Calibration Guide
Some VeloxQuant-MLX algorithms require a calibration step before inference. This guide explains when calibration is needed, how to collect activations, and how to save and reuse calibration artifacts.
Which algorithms need calibration?
| Algorithm | Calibration needed | Time | What is calibrated |
|---|---|---|---|
| TurboQuant RVQ | No | — | Fixed analytical codebooks |
| QJL | No | — | Fixed random projection |
| RaBitQ | No | — | Fixed Hadamard + IVF init |
| PolarQuant | No | — | Fixed decomposition |
| CommVQ | No | — | Fixed codebook structure |
| VecInfer | Yes | ~2 min | Smooth factors + product codebook |
| RateQuant | Yes | ~90 sec | Per-layer sensitivity curves |
| SpectralQuant | Yes | ~3 min | SVD rotation matrices |
Calibration data
All calibration functions accept a model, tokenizer, and a num_samples argument.
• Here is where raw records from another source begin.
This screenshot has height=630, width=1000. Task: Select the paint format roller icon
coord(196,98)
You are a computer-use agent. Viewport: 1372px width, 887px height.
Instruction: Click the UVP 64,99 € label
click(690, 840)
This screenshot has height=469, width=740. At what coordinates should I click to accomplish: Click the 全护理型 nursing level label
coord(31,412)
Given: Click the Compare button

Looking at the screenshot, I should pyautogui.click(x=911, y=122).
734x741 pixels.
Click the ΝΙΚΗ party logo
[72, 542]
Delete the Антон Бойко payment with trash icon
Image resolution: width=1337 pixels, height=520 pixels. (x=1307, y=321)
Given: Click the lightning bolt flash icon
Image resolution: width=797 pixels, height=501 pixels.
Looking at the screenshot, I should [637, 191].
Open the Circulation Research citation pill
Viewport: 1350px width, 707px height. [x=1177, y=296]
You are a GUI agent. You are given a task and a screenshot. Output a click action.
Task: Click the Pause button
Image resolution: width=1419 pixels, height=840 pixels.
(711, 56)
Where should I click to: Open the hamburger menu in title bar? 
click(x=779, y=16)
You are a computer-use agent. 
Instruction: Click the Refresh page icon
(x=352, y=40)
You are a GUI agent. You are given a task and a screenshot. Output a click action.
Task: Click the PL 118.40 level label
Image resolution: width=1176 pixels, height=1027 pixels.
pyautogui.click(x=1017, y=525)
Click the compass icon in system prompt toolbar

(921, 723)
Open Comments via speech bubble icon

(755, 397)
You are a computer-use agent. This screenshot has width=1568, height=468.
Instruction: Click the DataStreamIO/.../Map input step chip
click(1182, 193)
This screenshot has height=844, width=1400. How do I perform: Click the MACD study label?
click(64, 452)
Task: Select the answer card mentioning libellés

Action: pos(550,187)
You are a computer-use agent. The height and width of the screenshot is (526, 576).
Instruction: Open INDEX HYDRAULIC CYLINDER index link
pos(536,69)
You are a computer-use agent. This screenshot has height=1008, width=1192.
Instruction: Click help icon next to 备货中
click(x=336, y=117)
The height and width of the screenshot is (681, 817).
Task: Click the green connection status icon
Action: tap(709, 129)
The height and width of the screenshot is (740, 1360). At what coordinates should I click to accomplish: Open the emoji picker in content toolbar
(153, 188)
Internally, they pass short sequences through the model's forward pass to collect key/value activations.
Recommended calibration data:
- Use domain-representative text (ideally the same distribution as your inference prompts)
- 64–128 samples of 256–1024 tokens each is sufficient for all algorithms
- Any text works as a fallback — the algorithms are robust to calibration distribution shift
# You can use any text dataset; here we use random prompts as a placeholder
calibration_prompts = [
"The history of machine learning began...",
"In physics, the concept of entropy...",
# ... 62 more prompts
]
VecInfer calibration
import mlx_lm
from veloxquant_mlx.allocators.vecinfer import calibrate_smooth_factors, train_codebook
from veloxquant_mlx.artifacts.npy_store import NpyArtifactStore
model, tokenizer = mlx_lm.load("mlx-community/Llama-3.2-3B-Instruct-4bit")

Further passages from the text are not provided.